The received wisdom in this community is that modifying one's utility function is at least usually irrational. The classic source here is Steve Omohundro's 2008 paper, "The Basic AI Drives," and Nick Bostrom gives basically the same argument in Superintelligence, pp. 132-34. The argument is basically this: imagine you have an AI that is solely maximizing the number of paperclips that exist. Obviously, if it abandons that goal, there will be less paperclips than if it maintains that goal. And if it adds another goal, say maximizing staples, then this other goal will compete with the paperclip goal for resources, e.g. time, attention, steel, etc. So again, if it adds the staple goal, there will be less paperclips than if it doesn't. So if it evaluates every option by h many paperclips result in expectation, then it will choose to maintain its paperclip goal unchanged. This argument isn't mathematically rigorous, and allows that there may be special cases where changing one's goal may be useful. But the thought is that, by default, changing one's goal is detrimental from the perspective of one's current goals.
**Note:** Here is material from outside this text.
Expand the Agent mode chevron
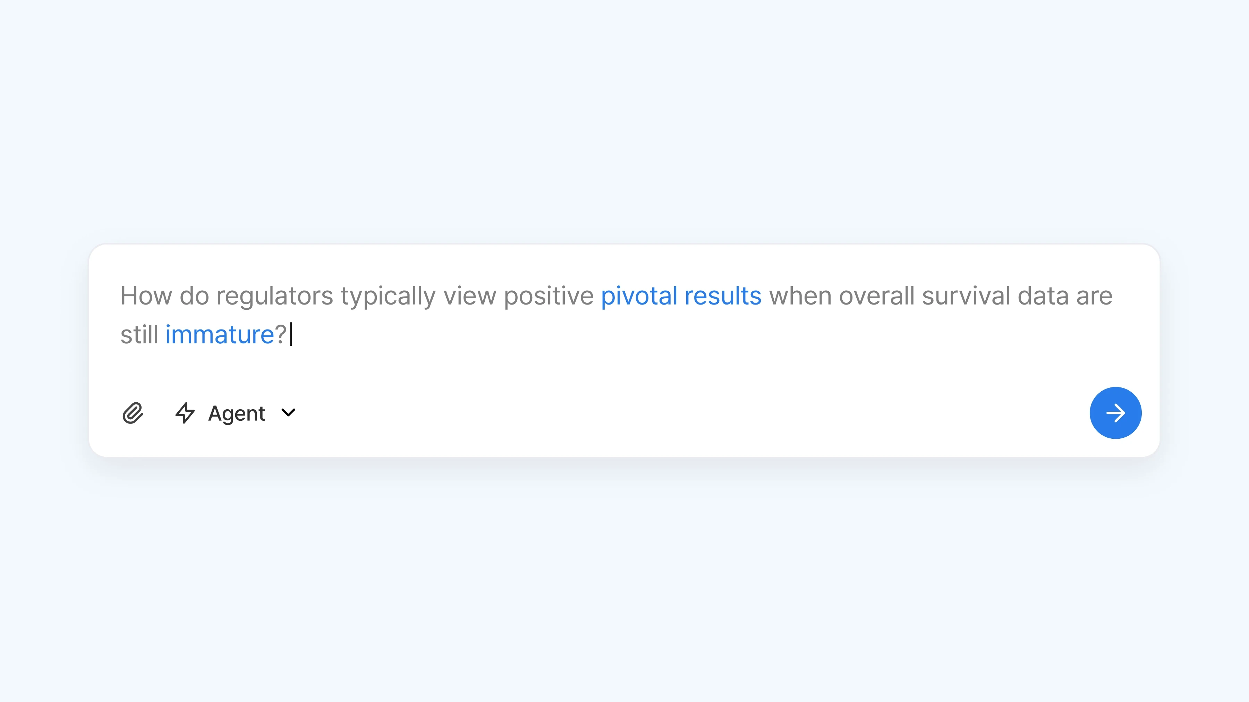Screen dimensions: 1249x702 tap(288, 413)
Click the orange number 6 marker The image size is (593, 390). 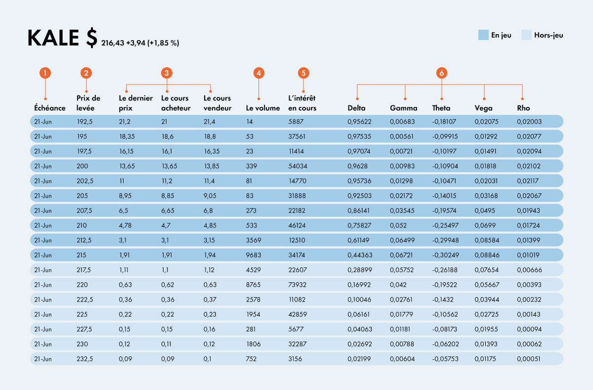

As I said, though, there may be exceptions, at least for certain kinds of agents. Here's an example. It seems as though, at least for humans, we're more motivated to pursue our final goals directly than we are to pursue merely instrumental goals (which child do you think will read more: the one who intrinsically enjoys reading, or the one you pay $5 for every book they finish?). So, if a goal is particularly instrumentally useful, it may be useful to adopt it as a final goal in itself in order to increase your motivation to pursue it. For example, if your goal is to become a diplomat, but you find it extremely boring to read papers on foreign policy... well, first of all, I question why you want to become a diplomat if you're not interested in foreign policy, but more importantly, you might be well-served to cultivate an intrinsic interest in foreign policy papers. This is a bit risky: if circumstances change so that it's no longer as instrumentally useful, it may end up competing with your initial goals as described by the Bostrom/Omohundro argument. But it could work out that, at least some of the time, the expected value of changing your goal for this reason is positive.
Another paper to look at might be Steve Petersen's paper, "Superintelligence as Superethical," though I can't summarize the argument for you off the top of my head.